4. Rule Verification (Do Not Trust LLMs): After instruction execution, the system refuses to rely on the LLM's natural language response, but re-calls the system interface through code to compare whether the actual state meets expectations.

5. Mandatory Rollback Mechanism: The system requires all modification tools to be registered with degradation and rollback logic, enabling one-click return to a safe state in case of exceptions.

Through this defense mechanism, eclicktech has reduced the misexecution rate of complex cluster operations to nearly zero, achieving a stable balance between efficiency and security.

04 Future Insights: Productivity Restructuring and the New Identity of Developers

Driven by engineering implementation, the positioning of AI has undergone a qualitative change. As stated in its internal practice summary: in the 2026 era of AI coding, the working posture of developers will be completely restructured — "AI is responsible for execution, and humans are responsible for Taste (aesthetics and logical judgment)".
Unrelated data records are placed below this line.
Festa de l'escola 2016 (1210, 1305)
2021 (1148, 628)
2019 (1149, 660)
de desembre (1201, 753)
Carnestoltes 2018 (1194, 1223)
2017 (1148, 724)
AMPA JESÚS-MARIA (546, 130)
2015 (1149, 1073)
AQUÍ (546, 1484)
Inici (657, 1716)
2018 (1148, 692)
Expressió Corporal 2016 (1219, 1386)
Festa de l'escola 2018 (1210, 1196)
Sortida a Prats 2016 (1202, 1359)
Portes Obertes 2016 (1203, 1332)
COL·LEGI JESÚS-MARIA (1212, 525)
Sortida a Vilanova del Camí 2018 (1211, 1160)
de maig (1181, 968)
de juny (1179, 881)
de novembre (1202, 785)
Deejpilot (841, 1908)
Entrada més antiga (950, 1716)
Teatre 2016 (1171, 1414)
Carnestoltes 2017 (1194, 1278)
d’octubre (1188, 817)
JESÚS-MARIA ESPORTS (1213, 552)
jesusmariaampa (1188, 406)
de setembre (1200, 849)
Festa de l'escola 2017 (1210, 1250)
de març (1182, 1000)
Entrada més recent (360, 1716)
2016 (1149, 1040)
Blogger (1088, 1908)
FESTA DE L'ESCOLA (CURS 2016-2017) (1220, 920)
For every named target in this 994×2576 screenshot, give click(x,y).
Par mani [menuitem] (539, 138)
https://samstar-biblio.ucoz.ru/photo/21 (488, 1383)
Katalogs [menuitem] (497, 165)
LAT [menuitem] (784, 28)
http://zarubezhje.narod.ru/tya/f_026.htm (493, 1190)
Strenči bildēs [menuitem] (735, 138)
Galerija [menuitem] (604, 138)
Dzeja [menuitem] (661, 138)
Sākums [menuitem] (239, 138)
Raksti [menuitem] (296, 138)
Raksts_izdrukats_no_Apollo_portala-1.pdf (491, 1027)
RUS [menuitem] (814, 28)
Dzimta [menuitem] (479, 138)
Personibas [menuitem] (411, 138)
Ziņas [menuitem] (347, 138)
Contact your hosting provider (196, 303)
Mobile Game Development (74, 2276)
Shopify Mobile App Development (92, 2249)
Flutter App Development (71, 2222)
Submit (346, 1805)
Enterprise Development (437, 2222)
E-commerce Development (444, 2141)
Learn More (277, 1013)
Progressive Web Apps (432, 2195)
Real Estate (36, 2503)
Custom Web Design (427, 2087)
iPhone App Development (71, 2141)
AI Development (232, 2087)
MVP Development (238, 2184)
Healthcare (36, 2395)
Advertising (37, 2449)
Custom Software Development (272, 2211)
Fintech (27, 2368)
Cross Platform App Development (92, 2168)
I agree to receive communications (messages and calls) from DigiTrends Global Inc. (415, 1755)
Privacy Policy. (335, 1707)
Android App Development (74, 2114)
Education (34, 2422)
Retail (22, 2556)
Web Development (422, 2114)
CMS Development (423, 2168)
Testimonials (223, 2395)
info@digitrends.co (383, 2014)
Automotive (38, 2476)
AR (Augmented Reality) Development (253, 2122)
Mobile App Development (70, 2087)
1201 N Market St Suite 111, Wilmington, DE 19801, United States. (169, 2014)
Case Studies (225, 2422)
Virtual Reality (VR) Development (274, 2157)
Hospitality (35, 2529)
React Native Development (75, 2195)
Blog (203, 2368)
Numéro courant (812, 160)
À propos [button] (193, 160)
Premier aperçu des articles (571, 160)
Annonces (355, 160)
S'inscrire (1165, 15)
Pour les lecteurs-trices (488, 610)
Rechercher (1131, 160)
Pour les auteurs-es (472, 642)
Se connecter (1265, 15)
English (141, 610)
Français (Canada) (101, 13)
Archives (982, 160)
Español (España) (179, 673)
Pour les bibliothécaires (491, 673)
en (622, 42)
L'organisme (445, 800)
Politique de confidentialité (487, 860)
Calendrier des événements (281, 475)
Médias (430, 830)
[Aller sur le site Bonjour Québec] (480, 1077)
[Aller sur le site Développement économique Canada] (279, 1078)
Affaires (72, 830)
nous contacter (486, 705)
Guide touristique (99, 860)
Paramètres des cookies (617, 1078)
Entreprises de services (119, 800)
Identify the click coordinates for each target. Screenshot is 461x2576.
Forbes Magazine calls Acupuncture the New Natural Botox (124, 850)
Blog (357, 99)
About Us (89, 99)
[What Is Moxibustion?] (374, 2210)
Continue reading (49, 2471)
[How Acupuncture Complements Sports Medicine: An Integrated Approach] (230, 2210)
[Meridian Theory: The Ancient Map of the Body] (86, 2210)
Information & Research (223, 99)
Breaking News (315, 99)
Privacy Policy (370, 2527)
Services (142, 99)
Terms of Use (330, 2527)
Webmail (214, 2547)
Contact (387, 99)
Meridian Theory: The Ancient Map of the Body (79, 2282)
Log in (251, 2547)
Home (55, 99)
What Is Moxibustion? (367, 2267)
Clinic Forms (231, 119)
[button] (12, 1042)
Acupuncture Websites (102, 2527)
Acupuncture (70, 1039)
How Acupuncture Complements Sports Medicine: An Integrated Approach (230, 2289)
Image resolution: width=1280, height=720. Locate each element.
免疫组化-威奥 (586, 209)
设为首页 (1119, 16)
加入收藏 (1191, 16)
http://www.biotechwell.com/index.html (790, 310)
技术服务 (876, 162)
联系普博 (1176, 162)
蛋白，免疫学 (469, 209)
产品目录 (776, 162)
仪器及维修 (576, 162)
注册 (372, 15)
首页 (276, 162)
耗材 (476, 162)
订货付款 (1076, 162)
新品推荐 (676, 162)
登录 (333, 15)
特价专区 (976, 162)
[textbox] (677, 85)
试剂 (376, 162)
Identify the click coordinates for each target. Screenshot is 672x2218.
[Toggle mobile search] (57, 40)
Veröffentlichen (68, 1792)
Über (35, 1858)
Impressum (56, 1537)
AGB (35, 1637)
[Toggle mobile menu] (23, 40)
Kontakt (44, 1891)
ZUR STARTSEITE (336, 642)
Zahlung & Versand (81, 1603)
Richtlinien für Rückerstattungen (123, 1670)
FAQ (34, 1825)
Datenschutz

At present, Agents at eclicktech have long broken through the boundaries of the underlying O&M laboratory and deeply penetrated into the capillaries of the business as "digital companions". Relying on a solid AI middle platform architecture, nearly a hundred Agents with different functions are actively running within the company, covering multiple dimensions including marketing business (strategy insight, automated delivery), internal operations (BI analysis, approval collaboration), technical O&M, and customer service.

As large model bases gradually converge, the real technical barriers will be built on three things: the depth of an enterprise's understanding of Context Engineering, the control over multi-cloud architecture, and the ability to precipitate organizational experience into executable Skills. eclicktech's engineering practices once again prove that in this wave of productivity restructuring, harnessing the uncertainty of AI with the certainty of engineering is the only way for enterprises to move toward intelligence.